* **Фрагмент страницы**:

★ ★ ★ ★ ★

Посмотрите, как естественно сливается у Белова эта картина детства, летний день в северной русской деревне с голубизной итальянского неба, с полотнищами (русское слово!) Адриатического моря. Да, чувствуется, что Белов, как и многие русские прозаики, начинал свой путь в литературу с поэзии, да и сейчас пишет стихи. Но в этих впечатлениях об Италии, объединенных одним беспричинным восторгом, присутствует в глубине и важнейшее для Белова значение своего дома в России, значение той жизни, о которой он уполномочен рассказать всему миру, уполномочен всеми теми, кого он знает и любит с детства.
Собственно в этом и заключалась суть «манифеста». В 1960-е годы в литературе сложилось представление, что современный герой должен быть всегда в движении, всегда в пути. Он живет на колесах, все время что-то осваивает, покоряет. И мышление его всеохватно, глобального масштаба. Отсюда и укоры в адрес Ивана Африкановича, о которых шла речь выше. И распространенное, вполне дружественное мнение о Белове: он потому и не современен, что живет у себя дома.
Эту ситуацию проанализировал уже в 70-х годах критик Вадим Кожинов. Он напомнил, что как раз сто лет назад русская литературная критика считала Льва Толстого заведомо далеким от современности художником. Истинно современными писателями, умеющими изобразить текущую жизнь, указать современникам на насущные проблемы, считались у критиков второй половины XIX века ныне полузабытые Боборыкин, Шеллер-Михайлов, Омулевский… В укор Льву Толстому ставилось и то, что он пишет о русском дворянстве, которое уже уходит с авансцены русской жизни, а не о разночинной интеллигенции, выдвигающей из своей среды новых героев литературы. Но вот отошел XIX век, свершились войны и революции, и через сто лет стало совершенно ясно, что именно Лев Толстой дал глубочайшее и масштабнейшее художественное воплощение современной русской жизни, а писатели, казавшиеся когда-то «истинно современными», сумели зафиксировать лишь поверхностные и субъективно отобранные приметы своего времени. Причем пример Льва Толстого показывает, что именно «уходящее сословие» на грани своего исторического «ухода» с наибольшей глубиной и остротой выявляет и свою собственную природу, и свое значение и место в бытии нации, народа во всей его цельности, а тем самым и современную сущность целого народа.

★ ★ ★ ★ ★

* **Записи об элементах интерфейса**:
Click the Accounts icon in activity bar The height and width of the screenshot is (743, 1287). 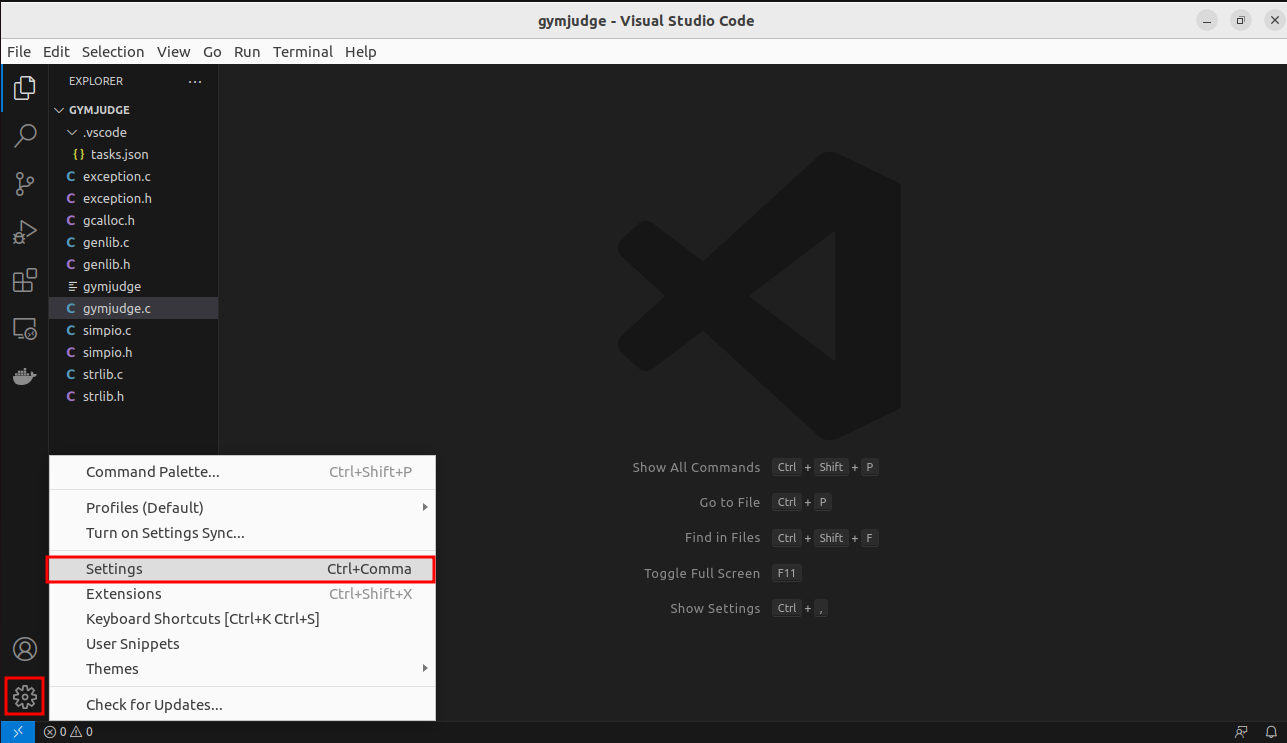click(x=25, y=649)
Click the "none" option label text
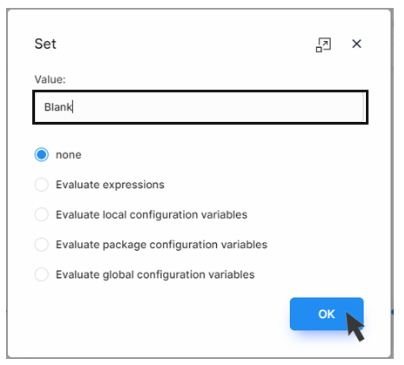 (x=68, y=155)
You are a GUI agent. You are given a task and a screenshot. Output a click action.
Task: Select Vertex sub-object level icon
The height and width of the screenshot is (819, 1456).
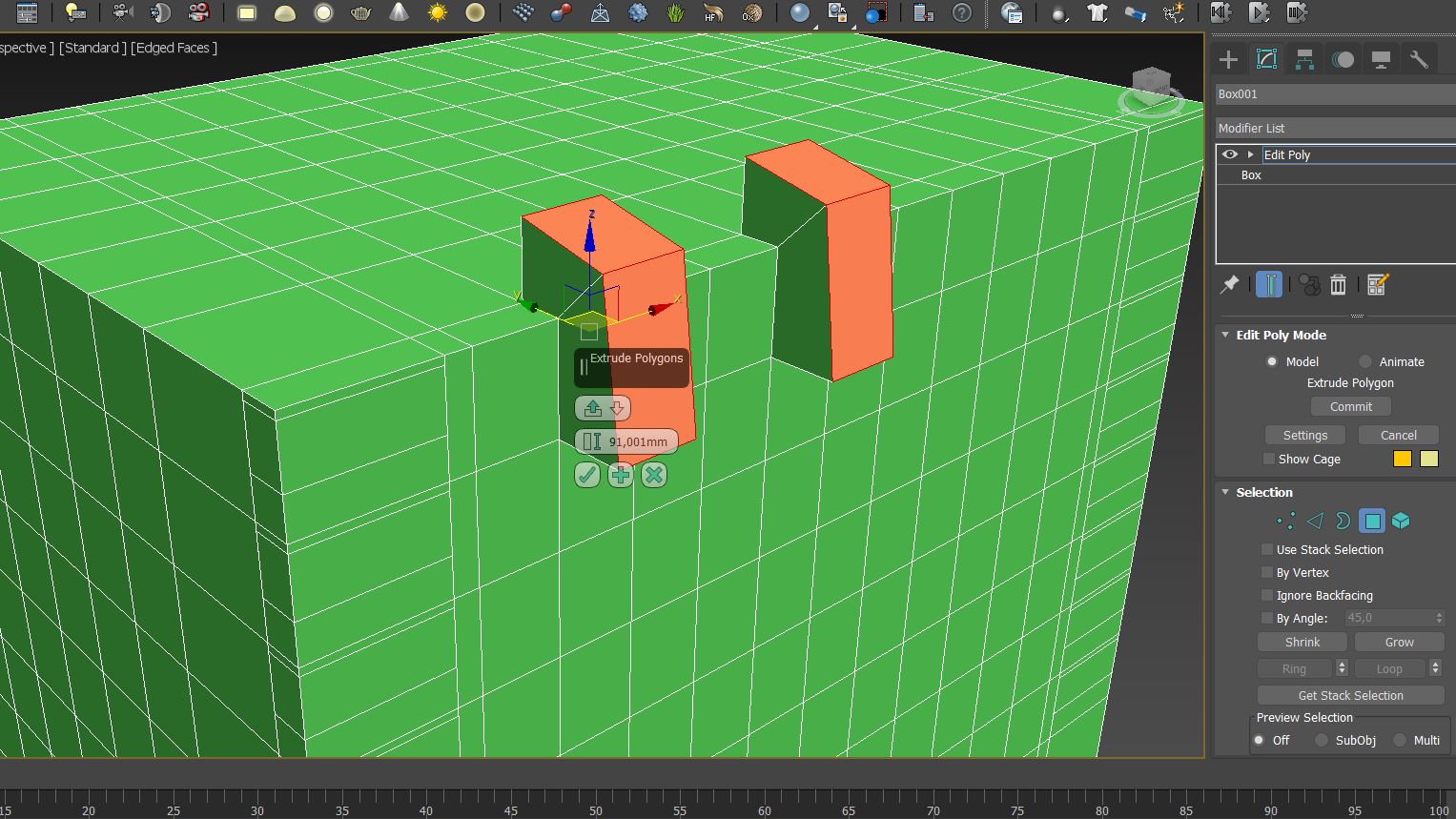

★ ★ ★ ★ ★

* **Что нужно сделать**:
**a.** Пожалуйста, замените в фрагменте о Белове «колесах» на «чемоданах» и перепишите текст, начиная со слов «Собственно в этом» и далее вплоть до слов «у себя дома.» включительно.
**b.** Переведите на английский предложение из фрагмента о Белове: «Эту ситуацию проанализировал уже в 70-х годах критик Вадим Кожинов».
Эти записи никак не связаны с фрагментом о Белове.

* **Ответы к заданиям**:
**a.**
Собственно в этом и заключалась суть «манифеста». В 1960-е годы в литературе сложилось представление, что современный герой должен быть всегда в движении, всегда в пути. Он живет на чемоданах, все время что-то осваивает, покоряет. И мышление его всеохватно, глобального масштаба. Отсюда и укоры в адрес Ивана Африкановича, о которых шла речь выше. И распространенное, вполне дружественное мнение о Белове: он потому и не современен, что живет у себя дома.

**b.** The critic Vadim Kozhinov analyzed this situation as early as the 1970s.